# Looking for back up driver/shoveler NORTH SHORE OF BOSTON



## SNOWANDICEMAN

Looking for a back up driver/shoveler for the North shore of Boston. Must have at least 2 years
experience. Clean driving record, and be over 21. Must have references. Must be experienced, licensed and professional. If interested please P.M. me.
Thanks SNOWANDICEMAN


----------



## SNOWANDICEMAN

*Still Looking*

Anyone out there still looking payup


----------



## SNOWANDICEMAN

*Back Up Driver Needed*

Anyone out there still looking !!!!!!!!!!!!!!!!!!!!!!!!!!!!!!! P.M. ME


----------



## SNOWANDICEMAN

*Still Looking*

Still Looking If Interested P.m. Me Thanks Snowandiceman


----------



## iceyman

hey i got a ? 

r u still looking?


----------



## tls22

iceyman;564998 said:


> hey i got a ?
> 
> r u still looking?


Lol........we might have to go that far north to get snow icey........i might just pm him for work!


----------



## SNOWANDICEMAN

*Still Looking*

Why dont you move to mass. And I will give you a job. payup: SNOWANDICEMAN


----------



## tls22

SNOWANDICEMAN;565007 said:


> Why dont you move to mass. And I will give you a job. payup: SNOWANDICEMAN


If things get bad...im going to take a raod trip....i will pm you when i do this!


----------



## SNOWANDICEMAN

*ill be waiting*

I will be waiting for your P.M.


----------



## iceyman

that b pretty ******** but if its feb and we have no inches i will drive to canada if i have to


----------



## LawnProLandscapes

iceyman;565268 said:


> that b pretty ******** but if its feb and we have no inches i will drive to canada if i have to


just go up to tug hill in ny when the lake effect fires up and starts pounding em


----------



## SNOWANDICEMAN

*Still Looking For A Backup Driver*

Still Need A Backup Driver If Interested P.m. Me 
Thanks
Snowandiceman


----------



## chcav1218

I live in lynnfield, right on hte Peabody line, I would be interested in subbing for you. Let me know if you are interested and we can talk. 
~Chris


----------



## tls22

chcav1218;567042 said:


> I live in lynnfield, right on hte Peabody line, I would be interested in subbing for you. Let me know if you are interested and we can talk.
> ~Chris


This guy is going to be so happy!:redbounce


----------



## SNOWANDICEMAN

Chris, Get back to me send me a P.M. with your number or I will send you my Number.
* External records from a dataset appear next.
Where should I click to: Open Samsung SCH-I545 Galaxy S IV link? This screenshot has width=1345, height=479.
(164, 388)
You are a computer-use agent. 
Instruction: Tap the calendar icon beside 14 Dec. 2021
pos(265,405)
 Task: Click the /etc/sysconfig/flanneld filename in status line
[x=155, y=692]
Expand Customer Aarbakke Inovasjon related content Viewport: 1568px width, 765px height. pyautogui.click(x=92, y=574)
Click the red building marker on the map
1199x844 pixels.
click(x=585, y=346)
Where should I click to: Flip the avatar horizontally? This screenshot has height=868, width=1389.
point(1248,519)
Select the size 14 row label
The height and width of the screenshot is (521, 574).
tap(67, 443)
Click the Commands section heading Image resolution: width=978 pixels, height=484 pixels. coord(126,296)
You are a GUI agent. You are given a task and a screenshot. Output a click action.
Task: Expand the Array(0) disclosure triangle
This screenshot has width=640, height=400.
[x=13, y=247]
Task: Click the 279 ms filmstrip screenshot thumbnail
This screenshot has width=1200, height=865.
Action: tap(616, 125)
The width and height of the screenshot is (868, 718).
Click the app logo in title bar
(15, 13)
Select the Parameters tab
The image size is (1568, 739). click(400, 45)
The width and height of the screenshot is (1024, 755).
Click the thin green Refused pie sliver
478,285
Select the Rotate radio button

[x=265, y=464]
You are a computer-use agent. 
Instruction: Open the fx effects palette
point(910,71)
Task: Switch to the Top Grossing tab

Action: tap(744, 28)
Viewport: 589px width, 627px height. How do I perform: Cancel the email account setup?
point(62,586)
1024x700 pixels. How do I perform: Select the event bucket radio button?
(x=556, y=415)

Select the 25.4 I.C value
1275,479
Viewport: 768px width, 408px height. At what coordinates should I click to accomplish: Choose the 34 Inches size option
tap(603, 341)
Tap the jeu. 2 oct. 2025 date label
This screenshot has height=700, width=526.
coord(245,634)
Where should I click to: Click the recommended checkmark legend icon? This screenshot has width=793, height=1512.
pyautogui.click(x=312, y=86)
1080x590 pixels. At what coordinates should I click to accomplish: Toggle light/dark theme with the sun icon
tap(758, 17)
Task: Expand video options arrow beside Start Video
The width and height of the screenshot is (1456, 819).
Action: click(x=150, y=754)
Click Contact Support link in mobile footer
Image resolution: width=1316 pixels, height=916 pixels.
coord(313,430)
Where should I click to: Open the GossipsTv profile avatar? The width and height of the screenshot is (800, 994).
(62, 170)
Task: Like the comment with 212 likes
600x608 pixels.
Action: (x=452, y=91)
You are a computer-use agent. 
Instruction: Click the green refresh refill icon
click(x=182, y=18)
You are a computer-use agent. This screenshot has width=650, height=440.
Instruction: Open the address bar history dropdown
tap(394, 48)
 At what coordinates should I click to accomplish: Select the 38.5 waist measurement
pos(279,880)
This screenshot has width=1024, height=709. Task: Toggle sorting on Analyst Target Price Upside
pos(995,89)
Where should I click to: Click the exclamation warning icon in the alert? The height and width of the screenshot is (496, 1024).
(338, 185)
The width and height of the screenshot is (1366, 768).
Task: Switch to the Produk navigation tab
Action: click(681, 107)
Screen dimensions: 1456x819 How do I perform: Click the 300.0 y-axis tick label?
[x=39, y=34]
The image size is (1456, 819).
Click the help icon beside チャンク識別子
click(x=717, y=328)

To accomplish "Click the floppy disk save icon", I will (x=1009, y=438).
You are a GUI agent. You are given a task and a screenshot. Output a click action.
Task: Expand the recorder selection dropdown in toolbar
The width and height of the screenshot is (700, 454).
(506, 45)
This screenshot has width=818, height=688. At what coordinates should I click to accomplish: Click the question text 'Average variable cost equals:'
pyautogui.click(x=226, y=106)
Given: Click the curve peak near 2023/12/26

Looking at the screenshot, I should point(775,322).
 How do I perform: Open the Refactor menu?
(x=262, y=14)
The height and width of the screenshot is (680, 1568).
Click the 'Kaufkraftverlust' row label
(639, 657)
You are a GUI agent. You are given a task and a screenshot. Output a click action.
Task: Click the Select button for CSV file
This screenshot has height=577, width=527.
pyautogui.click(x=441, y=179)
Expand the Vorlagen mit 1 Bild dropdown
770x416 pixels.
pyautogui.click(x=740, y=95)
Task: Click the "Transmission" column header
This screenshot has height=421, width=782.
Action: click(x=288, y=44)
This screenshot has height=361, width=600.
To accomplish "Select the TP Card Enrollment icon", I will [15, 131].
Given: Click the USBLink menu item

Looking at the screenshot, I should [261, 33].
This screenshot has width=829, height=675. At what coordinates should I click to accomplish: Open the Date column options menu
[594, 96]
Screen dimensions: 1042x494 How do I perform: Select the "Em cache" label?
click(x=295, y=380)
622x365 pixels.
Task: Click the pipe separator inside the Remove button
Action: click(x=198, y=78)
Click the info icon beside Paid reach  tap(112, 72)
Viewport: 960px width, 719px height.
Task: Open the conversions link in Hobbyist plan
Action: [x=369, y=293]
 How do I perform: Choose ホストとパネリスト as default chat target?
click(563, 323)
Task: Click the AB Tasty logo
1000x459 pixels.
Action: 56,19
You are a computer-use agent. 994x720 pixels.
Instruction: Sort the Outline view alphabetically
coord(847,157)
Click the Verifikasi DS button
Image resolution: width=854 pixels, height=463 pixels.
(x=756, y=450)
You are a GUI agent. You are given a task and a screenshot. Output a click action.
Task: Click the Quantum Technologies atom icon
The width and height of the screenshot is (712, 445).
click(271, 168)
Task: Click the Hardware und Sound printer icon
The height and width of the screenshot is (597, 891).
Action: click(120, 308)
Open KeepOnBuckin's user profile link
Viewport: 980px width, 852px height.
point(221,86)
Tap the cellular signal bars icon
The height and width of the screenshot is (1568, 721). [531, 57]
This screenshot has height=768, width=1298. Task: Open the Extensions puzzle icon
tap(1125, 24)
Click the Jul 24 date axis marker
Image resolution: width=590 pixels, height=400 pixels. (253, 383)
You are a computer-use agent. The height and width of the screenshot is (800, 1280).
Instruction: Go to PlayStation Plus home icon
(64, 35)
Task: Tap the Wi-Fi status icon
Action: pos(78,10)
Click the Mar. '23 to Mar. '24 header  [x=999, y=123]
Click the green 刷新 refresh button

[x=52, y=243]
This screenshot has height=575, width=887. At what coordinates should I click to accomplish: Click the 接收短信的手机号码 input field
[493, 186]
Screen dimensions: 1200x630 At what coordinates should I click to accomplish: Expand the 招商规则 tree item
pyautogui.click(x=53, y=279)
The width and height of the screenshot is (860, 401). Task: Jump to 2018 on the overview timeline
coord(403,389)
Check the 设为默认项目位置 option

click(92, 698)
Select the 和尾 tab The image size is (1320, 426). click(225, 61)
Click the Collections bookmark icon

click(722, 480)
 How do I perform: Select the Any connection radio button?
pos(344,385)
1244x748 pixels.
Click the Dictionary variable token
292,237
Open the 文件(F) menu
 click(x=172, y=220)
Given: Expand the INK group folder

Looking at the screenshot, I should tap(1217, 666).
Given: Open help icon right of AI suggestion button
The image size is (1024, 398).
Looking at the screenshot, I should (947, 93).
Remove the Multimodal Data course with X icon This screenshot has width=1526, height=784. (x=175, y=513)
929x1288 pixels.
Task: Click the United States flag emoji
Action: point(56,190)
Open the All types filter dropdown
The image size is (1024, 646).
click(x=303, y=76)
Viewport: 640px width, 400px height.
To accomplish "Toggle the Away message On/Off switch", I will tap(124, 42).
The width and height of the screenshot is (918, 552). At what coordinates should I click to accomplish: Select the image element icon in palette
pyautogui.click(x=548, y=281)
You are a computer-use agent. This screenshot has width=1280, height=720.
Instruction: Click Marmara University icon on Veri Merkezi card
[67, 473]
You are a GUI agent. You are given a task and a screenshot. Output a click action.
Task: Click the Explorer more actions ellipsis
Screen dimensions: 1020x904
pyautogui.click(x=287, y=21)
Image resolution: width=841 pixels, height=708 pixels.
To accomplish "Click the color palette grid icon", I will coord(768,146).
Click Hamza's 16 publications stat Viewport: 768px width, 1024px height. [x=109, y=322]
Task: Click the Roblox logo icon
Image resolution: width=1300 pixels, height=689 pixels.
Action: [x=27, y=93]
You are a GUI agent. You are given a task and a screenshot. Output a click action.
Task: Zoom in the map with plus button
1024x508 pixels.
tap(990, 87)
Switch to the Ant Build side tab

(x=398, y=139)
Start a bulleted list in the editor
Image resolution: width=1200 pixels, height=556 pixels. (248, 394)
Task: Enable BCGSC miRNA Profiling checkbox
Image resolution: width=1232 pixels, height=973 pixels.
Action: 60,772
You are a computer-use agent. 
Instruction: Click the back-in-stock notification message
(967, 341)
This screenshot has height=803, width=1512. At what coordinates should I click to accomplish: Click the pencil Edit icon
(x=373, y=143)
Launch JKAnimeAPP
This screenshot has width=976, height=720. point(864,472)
Thanks SNOWANDICEMAN


----------



## tls22

does this mean im out of a job?


----------



## SNOWANDICEMAN

*Still Looking*

No still looking your job is safe. Ill be waiting.


----------



## chcav1218

Hey snowandiceman, I responded to you on the other board with my email and I'll leave it again here. [email protected] I realize now that I dont meet most of you're requirements, but I am very close by, right on the lynnfield/peabody/Lynn lines so we can still talk if you're interested.


----------



## SNOWANDICEMAN

Must meet requirements and be dependable. ONLY RESPOND IF YOU MEET MY REQUIREMENTS. REQUIREMENTS ARE FOUND ON MY 1ST LISTING HERE.
THANKS SNOWANDICEMAN


----------



## mike33087

what kind of plowing do you do? i might be interested


----------



## tls22

mike33087;568118 said:


> what kind of plowing do you do? i might be interested


Well make sure you meet this guys requirements, he will get angry and yell if not!:realmad:


----------



## SNOWANDICEMAN

*Does Anyone Like To Work Anymore*

STILL LOOKING FOR DRIVER/SHOVELER P.M. IF INTERESTED. THANKS SNOWANDICEMANpayup


----------



## SNOWANDICEMAN

If your interested P.M Me and I will get back to you thanks again.
SNOWANDICEMAN


----------



## SNOWANDICEMAN

*Still looking for a driver*

Still looking for a back up driver if interested P.M. me and I will get back in touch with you are leave me a contact number THANKS SNOWANDICEMAN payup


----------



## tls22

SNOWANDICEMAN;573047 said:


> Still looking for a back up driver if interested P.M. me and I will get back in touch with you are leave me a contact number THANKS SNOWANDICEMAN payup


Someone please get this guy a back up man!


----------



## mike33087

yea but he still hasnt answered my question


----------



## SNOWANDICEMAN

*back up driver*

Mike I am looking for a back up driver if that helps you out.
SNOWANDICEMAN


----------



## tls22

SNOWANDICEMAN;573626 said:


> Mike I am looking for a back up driver if that helps you out.
> SNOWANDICEMAN


LOl........i thought this was a thread about you needing a few more trucks!


----------



## mike33087

*um no*



SNOWANDICEMAN;573626 said:


> Mike I am looking for a back up driver if that helps you out.
> SNOWANDICEMAN


um not really... i understand what you want but i wanted to know what you do, and if its in one of your truck.... such as commercial lots or driveways or roads (type)


----------



## SNOWANDICEMAN

*both commerical and driveways*

I do both commercial and driveways.
SNOWANDICEMAN


----------



## SNOWANDICEMAN

Still Looking.
Go Patriots


----------



## chcav1218

Hey man if you're still looking in two years, and it looks that way, be sure to let me know


----------



## Michael M

WTF????


----------